In this patient who has no family history of breast or ovarian cancer, no further testing is necessary, despite the results of the direct-to-consumer genetic test. Direct-to-consumer genetic testing, though attractive to patients, is fraught with many potential drawbacks, including the uncertain validity of the tests themselves. This form of testing relies on a case-control–based approach. Single-nucleotide polymorphisms (SNPs) that are disproportionately found in affected individuals with a specific disease are identified, and odds ratios indicating the influence of particular SNPs on the pretest likelihood for the disease are calculated. Unfortunately, most SNPs have very low odds ratios and contribute only a small proportion to total disease burden. This approach also does not capture the complex interaction between genetic influences on development of disease or the effect of other factors, such as environmental exposures, among other potentially confounding issues. Therefore, a positive result with this type of testing frequently does not indicate an increased probability of having the disease but may cause unnecessary patient concern and anxiety.
Additionally, given the lack of pretest counseling, an essential component of proper genetic testing in which the basic concepts of genetic testing and interpretation can be explained, patient misinterpretation of test results is especially likely. It is essential that this patient be educated about the implications of her test results, including the limitations. This patient should be informed that her risk of developing breast cancer is not 52.5% and is instead much lower. Even if the results of this test were found to be valid, her lifetime risk of developing breast cancer would increase from 12.4% (the lifetime risk for women born in the United States who are considered to be at average risk) to approximately 19%.
According to the U.S. Preventive Services Task Force (USPSTF), BRCA genetic testing should be limited to patients whose family history indicates a possible familial inheritance as seen by the presence of BRCA-related malignancies. There is no such indication of a familial pattern of disease in this patient; therefore, BRCA genetic testing would not be indicated.

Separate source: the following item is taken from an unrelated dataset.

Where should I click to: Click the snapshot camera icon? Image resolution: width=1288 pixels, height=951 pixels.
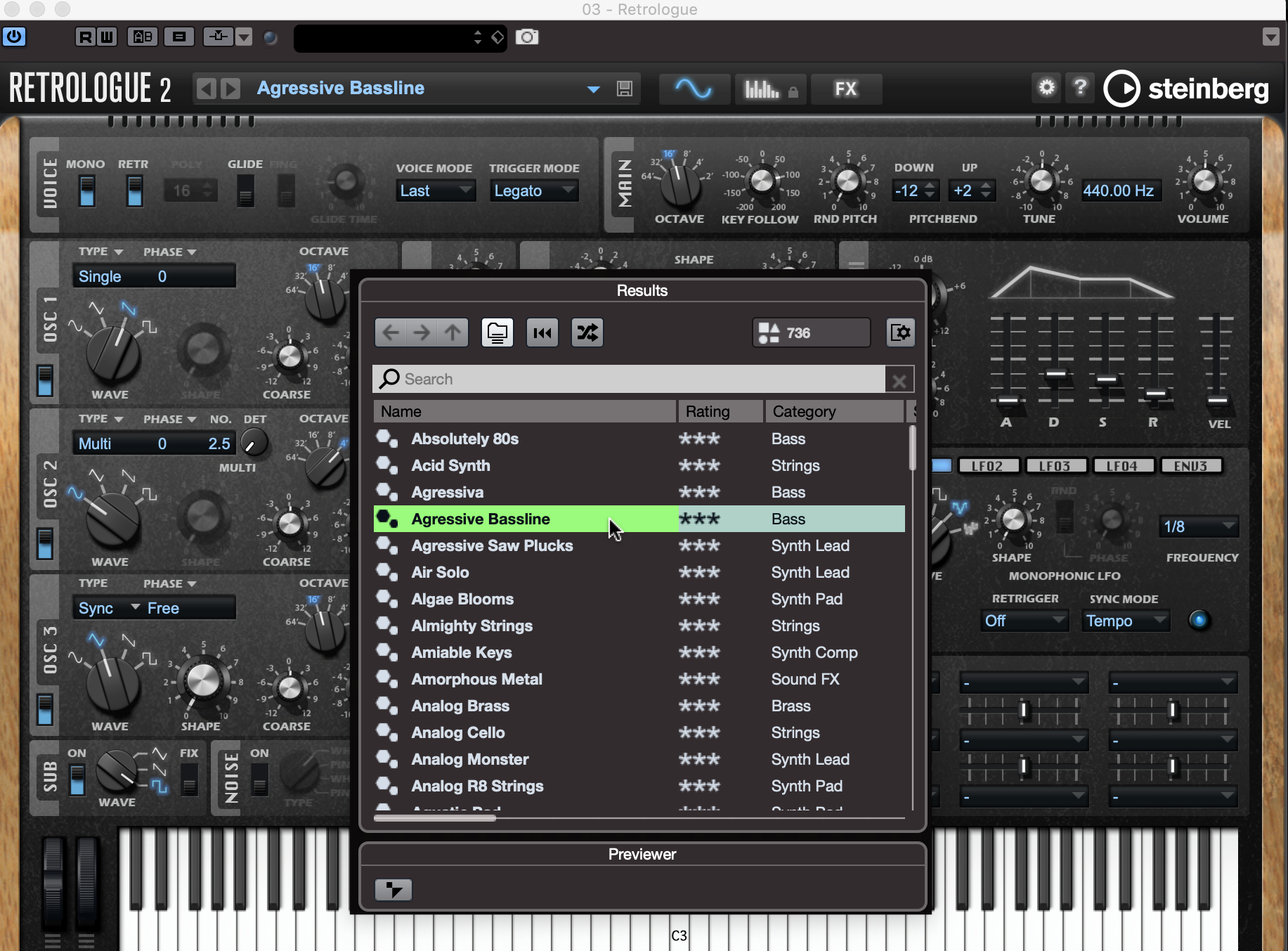pyautogui.click(x=527, y=37)
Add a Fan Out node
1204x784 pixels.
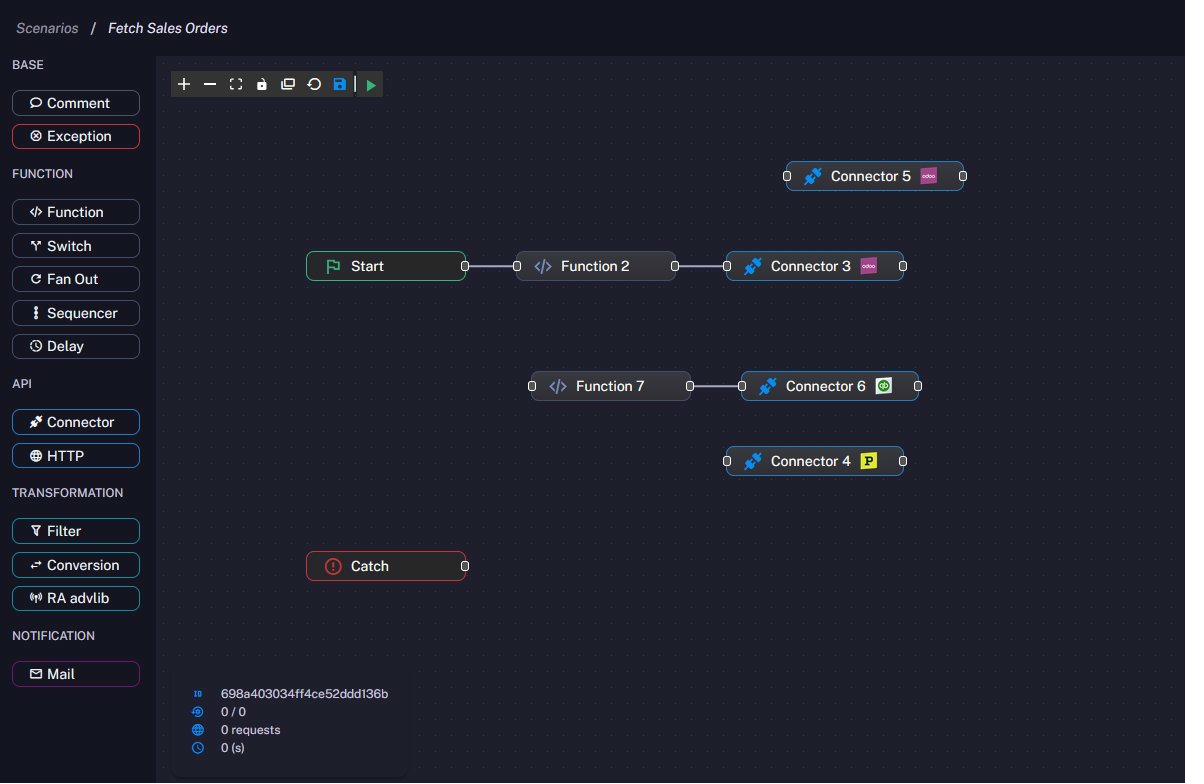coord(75,279)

Breast MRI is a highly sensitive study for detection of breast cancers and other breast pathology. However, its appropriate use as a screening tool is evolving, with variable recommendations existing for use in patients considered at high risk for breast cancer. This patient does not have a clear increased risk based on her history or the results of her direct-to-consumer genetic testing. Therefore, initiating screening MRI in this patient would not be appropriate.
Breast self-examination has not been shown to be a reliable method for detection of breast cancer in average-risk women or in those at increased risk, and the USPSTF advises against its use for screening. It would therefore not be an appropriate management recommendation for this patient.